The following notes, which deliberately forego a critical interpretation of Marx’s famous early text, the so-called [Economic and Philosophical Manuscripts] written during his stay in Paris, mainly focus on philological issues regarding it.

III. Settling on political economy
When he had been working with the Rheinische Zeitung, Marx had already grappled with particular economic questions, but always from a legal or political viewpoint. Subsequently, in the ideas he developed at Kreuznach in 1843 – the source for [Contribution to the Critique of Hegel’s Philosophy of Right], in which civil society is conceived as the real foundation of the political state – he had formulated for the first time the importance of the economic factor in social relations. But it was only in Paris that Marx made a start on a ‘conscientious critical study of political economy’ (Marx 1975d, 231), having received a crucial impetus from contradictions in law and politics that could not be solved within their own sphere and from the inability of either to furnish solutions to social problems. Engels’s ‘Outlines of a Critique of Political Economy’ (one of his two articles to appear in the first and only volume of the Deutsch-französische Jahrbücher) also made a decisive impact on Marx at this time. From that point his studies, hitherto mainly philosophical, political and historical, turned to the new discipline that would become the fulcrum of his scientific concerns and mark out a new horizon he would never abandon (cf. Rubel, 1968, liv-lv).

Under the influence of Moses Hess’s Essence of Money and his transposition of the concept of alienation from a speculative to a social-economic plane, Marx first concentrated on a critique of the economic mediation of money as an obstacle to the realization of the human essence. In a polemic against Bruno Bauer’s ‘On the Jewish Question’, he considered the Jewish question to be a social problem that represented the philosophical and social-historical presupposition of capitalist civilization as a whole. The Jew was the metaphor and the historical vanguard for the relations it produced, a worldly figure that became synonymous with capitalism tout court (cf.
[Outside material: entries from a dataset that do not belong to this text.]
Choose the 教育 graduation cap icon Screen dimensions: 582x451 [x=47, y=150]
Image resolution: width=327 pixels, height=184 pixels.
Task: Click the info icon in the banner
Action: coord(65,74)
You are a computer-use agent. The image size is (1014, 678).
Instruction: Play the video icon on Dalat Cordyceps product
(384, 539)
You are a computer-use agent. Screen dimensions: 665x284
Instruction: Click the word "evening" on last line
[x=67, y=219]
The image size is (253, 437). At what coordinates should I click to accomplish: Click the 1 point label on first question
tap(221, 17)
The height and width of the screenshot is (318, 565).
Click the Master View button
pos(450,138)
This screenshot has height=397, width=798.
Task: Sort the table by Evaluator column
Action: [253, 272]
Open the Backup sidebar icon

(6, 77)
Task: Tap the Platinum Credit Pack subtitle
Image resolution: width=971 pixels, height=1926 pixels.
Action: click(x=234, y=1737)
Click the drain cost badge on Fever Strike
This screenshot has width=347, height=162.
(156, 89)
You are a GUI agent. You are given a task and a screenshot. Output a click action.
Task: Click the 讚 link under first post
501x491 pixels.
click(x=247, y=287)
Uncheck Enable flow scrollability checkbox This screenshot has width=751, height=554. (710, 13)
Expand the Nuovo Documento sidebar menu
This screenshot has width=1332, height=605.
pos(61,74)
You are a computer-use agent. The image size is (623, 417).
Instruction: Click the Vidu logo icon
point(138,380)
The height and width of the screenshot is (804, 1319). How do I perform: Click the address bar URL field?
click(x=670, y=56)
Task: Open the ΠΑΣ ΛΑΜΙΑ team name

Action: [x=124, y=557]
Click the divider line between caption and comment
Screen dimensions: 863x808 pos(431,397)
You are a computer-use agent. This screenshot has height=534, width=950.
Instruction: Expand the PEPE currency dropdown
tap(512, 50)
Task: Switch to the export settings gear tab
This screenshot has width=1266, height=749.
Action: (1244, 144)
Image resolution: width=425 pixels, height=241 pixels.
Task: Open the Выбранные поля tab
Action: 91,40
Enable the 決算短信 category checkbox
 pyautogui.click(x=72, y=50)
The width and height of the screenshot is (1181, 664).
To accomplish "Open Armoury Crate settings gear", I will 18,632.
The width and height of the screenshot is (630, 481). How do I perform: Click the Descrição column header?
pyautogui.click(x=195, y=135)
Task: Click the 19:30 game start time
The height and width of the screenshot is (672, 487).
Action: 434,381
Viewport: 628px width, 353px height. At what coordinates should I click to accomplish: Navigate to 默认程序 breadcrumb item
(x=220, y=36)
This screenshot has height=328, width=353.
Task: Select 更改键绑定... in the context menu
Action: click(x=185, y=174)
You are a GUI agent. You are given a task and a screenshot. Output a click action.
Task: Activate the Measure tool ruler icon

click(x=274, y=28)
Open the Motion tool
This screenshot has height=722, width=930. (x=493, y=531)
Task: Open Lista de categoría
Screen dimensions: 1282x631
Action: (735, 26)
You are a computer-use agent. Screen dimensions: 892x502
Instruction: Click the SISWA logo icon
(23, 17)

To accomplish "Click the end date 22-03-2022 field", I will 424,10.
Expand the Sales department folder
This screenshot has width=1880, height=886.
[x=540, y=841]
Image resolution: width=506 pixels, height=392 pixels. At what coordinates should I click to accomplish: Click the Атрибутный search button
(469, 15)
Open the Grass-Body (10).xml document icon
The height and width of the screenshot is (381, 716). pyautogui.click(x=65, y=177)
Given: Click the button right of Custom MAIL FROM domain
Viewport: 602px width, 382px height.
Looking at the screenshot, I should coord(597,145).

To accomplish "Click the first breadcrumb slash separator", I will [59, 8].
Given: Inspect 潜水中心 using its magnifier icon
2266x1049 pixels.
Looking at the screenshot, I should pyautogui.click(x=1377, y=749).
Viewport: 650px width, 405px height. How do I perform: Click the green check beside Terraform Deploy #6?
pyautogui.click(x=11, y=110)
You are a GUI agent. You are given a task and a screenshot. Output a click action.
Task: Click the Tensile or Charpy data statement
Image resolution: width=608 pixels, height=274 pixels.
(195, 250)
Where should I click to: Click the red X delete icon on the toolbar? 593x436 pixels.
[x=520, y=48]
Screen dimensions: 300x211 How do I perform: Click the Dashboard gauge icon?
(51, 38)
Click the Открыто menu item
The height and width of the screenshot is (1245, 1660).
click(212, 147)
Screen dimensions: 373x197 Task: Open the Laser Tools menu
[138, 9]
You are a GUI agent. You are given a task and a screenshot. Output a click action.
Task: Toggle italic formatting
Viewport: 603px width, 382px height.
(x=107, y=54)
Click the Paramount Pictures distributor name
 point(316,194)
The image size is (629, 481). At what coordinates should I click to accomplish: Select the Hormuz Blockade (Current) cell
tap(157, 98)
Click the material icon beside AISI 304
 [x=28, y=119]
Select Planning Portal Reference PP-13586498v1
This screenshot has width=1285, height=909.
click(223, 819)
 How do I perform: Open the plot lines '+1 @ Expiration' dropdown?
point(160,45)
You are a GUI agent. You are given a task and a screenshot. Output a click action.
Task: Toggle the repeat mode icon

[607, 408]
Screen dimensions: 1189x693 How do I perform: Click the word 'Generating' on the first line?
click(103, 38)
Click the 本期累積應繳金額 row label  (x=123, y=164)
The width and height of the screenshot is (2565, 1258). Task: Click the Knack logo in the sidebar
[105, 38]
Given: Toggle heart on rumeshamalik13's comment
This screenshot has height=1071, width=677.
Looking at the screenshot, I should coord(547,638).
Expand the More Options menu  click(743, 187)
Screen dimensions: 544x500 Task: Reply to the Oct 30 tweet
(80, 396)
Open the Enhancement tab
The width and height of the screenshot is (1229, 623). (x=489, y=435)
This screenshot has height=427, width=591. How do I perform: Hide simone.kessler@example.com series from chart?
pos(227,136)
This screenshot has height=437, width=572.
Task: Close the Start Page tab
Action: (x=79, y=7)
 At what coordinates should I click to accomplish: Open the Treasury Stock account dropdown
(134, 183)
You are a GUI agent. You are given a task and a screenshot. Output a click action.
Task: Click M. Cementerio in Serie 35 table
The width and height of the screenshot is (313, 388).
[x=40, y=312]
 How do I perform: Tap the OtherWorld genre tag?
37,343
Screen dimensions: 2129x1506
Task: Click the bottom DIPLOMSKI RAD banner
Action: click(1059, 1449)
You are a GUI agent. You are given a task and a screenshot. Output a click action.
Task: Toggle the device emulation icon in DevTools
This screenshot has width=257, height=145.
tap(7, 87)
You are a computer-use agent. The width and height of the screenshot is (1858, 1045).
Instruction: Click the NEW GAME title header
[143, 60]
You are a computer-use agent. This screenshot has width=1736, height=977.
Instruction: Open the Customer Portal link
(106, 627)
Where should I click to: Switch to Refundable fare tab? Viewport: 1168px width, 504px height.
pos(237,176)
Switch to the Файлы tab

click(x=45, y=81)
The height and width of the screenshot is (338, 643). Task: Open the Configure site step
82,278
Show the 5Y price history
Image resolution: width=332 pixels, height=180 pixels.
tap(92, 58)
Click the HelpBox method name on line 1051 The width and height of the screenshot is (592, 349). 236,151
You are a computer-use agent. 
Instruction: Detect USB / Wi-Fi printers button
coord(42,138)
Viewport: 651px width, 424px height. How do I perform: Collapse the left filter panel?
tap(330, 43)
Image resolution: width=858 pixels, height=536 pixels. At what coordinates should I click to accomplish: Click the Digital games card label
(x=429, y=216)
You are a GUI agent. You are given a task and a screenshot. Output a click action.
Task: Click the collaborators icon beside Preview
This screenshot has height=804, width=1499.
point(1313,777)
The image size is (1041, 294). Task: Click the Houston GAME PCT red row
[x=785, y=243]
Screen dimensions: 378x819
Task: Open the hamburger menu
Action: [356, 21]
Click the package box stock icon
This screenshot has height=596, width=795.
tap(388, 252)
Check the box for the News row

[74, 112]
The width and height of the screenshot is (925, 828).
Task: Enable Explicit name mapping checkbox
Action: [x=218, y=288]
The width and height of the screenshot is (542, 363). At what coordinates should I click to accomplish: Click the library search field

Tuchscheerer 1968, 56).

Immediately afterwards Marx began massive reading in a new field of study, and his critical comments, as a few illustrations will demonstrate, punctuate the manuscripts and notebooks of excerpts and notes that he compiled, as usual, from the reading material. The guiding thread of his work was the need to unveil and oppose the greatest mystification of political economy: the idea that its categories were valid at all times and in all places. Marx was deeply affected by this blindness and lack of historical sense on the part of the economists, who thereby tried to conceal and justify the inhumanity of the economic conditions of their time by presenting them as a fact of nature. In a comment on a text by Say, he noted that ‘private property is a fact whose constitution does not concern political economy yet which is its foundation. … The whole of political economy is therefore based on a fact devoid of necessity’ (Marx 1981, 316). Similar observations recur in the [Economic and Philosophical Manuscripts], where Marx emphasizes that ‘political economy starts with the fact of private property; it does not explain it to us’. ‘The economist assumes in the form of a fact, of an event, what he is supposed to deduce’ (Marx 1975d, 270-1).

Political economy, then, takes the regime of private property, the associated mode of production and the corresponding economic categories as immutable for all eternity. The man of bourgeois society appears as if he were natural man. In short, ‘when one speaks of private property, one thinks of dealing with something external to man’ (Marx 1975d, 281). Marx’s rejection of this ontological switch could not have been clearer.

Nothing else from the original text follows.